# Working data
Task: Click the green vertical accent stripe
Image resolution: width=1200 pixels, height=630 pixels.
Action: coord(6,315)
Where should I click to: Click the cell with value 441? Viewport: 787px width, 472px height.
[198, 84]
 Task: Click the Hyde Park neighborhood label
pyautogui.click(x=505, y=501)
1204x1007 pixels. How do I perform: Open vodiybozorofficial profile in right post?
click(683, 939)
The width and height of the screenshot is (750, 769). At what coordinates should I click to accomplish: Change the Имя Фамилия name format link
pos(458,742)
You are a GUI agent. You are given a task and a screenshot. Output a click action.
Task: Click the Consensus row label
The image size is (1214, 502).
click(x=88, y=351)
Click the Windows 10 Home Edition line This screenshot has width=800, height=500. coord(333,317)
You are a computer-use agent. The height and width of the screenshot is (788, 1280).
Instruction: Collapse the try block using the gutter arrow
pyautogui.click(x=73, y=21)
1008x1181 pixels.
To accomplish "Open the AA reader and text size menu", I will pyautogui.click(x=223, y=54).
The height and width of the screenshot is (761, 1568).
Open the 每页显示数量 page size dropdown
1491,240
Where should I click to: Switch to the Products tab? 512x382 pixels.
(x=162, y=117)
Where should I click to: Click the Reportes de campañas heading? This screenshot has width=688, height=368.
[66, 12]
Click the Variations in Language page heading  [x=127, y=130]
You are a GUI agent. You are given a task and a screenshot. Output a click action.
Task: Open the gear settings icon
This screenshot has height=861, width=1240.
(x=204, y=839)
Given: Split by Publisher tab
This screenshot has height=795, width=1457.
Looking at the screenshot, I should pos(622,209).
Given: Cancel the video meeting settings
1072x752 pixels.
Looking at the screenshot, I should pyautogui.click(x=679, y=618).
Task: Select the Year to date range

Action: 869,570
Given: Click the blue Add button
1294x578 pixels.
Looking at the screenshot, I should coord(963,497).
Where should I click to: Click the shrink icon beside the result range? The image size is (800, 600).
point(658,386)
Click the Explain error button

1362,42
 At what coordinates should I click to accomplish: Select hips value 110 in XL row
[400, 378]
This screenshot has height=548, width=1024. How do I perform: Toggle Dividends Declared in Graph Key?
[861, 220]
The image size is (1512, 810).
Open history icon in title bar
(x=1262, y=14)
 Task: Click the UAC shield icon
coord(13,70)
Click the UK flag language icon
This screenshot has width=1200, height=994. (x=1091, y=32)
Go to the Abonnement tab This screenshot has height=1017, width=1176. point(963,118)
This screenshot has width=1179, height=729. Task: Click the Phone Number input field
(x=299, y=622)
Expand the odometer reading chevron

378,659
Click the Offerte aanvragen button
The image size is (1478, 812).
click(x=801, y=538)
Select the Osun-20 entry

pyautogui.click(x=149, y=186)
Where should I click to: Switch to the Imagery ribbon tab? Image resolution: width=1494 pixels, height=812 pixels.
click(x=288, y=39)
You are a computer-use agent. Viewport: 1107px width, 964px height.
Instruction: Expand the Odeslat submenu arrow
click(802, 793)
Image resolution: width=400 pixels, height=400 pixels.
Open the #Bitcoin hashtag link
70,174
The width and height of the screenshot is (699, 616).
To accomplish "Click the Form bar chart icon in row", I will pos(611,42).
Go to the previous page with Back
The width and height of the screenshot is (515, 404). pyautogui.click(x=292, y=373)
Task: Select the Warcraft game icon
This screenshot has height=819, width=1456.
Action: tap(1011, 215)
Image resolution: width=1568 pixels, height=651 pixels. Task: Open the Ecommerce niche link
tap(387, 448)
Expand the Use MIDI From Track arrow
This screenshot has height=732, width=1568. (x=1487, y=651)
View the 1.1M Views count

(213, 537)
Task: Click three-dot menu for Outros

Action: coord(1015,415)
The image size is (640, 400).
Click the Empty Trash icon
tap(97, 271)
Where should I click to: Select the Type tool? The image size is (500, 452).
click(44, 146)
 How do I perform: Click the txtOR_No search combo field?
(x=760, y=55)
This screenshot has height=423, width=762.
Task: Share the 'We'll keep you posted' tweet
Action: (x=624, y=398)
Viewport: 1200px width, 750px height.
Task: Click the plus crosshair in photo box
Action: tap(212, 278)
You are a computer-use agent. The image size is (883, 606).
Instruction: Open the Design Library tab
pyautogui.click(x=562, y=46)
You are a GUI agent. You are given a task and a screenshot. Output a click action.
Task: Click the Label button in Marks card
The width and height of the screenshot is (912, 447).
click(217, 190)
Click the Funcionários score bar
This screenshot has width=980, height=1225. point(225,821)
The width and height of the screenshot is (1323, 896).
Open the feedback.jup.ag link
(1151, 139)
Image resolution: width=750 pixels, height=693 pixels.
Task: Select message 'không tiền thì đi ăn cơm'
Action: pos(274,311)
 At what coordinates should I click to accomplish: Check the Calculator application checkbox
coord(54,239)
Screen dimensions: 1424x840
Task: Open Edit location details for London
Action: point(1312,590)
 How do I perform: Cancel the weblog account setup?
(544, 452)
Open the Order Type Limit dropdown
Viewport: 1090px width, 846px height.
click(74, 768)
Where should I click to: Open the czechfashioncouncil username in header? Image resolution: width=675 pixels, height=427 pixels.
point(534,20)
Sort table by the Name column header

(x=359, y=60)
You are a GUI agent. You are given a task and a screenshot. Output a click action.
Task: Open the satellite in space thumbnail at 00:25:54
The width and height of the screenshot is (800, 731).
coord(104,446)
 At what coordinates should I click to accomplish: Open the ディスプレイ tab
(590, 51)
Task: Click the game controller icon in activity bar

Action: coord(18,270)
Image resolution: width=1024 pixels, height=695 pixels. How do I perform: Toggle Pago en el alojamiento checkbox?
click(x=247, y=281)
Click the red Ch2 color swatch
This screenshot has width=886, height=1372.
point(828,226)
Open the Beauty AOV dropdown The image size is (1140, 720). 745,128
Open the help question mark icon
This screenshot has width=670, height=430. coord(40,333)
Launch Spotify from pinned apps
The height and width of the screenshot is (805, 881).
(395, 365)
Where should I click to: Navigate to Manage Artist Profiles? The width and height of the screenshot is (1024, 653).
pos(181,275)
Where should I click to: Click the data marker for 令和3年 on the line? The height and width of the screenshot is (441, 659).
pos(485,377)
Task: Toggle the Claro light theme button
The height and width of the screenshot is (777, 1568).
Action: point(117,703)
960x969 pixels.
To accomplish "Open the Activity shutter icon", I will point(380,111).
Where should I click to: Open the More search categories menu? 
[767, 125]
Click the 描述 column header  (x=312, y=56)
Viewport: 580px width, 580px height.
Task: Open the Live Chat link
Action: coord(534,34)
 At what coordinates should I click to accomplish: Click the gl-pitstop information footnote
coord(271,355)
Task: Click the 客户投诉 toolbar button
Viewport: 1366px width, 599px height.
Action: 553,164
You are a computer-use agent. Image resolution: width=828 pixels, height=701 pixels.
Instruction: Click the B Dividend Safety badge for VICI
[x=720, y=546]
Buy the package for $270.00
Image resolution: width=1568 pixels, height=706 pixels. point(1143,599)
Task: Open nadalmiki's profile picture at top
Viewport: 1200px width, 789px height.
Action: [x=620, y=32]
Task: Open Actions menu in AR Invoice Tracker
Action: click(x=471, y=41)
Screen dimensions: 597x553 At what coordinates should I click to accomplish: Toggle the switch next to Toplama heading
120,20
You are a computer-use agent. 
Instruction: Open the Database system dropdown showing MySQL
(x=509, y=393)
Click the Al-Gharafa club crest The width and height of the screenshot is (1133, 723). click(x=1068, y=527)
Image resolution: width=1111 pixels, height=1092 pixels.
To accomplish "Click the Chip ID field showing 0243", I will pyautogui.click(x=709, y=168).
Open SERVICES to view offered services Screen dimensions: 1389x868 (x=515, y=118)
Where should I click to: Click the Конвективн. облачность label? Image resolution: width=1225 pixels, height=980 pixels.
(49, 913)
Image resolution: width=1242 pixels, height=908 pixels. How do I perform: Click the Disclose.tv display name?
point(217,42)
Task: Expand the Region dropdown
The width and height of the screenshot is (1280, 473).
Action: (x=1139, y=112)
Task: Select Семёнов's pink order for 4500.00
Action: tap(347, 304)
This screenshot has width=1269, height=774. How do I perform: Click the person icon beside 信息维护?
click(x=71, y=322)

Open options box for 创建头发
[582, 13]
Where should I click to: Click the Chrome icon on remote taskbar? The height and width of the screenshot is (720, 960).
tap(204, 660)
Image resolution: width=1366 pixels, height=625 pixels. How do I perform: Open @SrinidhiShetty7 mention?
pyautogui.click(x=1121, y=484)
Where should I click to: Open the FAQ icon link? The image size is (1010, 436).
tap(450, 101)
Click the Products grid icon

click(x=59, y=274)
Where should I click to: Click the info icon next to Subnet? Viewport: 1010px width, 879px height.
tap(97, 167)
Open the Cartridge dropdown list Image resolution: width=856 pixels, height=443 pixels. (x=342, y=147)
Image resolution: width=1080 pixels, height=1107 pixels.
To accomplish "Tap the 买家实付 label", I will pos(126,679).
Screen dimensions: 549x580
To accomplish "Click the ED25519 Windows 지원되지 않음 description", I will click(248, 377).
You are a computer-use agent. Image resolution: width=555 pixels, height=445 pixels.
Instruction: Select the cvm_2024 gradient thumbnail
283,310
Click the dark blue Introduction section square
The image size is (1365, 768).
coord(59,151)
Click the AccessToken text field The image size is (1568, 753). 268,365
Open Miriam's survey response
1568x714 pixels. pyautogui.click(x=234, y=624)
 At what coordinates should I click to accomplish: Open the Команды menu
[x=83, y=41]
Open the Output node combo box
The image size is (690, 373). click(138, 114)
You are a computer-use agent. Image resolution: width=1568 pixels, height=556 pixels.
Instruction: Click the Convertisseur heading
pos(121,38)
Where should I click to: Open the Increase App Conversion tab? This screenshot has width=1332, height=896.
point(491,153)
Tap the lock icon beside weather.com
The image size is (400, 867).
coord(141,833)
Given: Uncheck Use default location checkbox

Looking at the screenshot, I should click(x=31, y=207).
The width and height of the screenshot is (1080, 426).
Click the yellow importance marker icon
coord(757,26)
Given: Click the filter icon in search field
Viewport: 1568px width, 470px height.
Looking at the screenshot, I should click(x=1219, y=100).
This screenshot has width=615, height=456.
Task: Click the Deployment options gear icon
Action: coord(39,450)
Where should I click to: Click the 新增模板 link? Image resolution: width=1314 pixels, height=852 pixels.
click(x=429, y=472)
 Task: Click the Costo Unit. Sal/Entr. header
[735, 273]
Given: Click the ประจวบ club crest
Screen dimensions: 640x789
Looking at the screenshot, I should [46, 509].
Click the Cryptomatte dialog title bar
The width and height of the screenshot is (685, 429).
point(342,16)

# Aim of the task
For each line of the listing that holds the word "Windows", show that line.

# Answer area
Click the Windows 10 Home Edition line This screenshot has width=800, height=500. coord(333,317)
To accomplish "Click the ED25519 Windows 지원되지 않음 description", I will click(248, 377).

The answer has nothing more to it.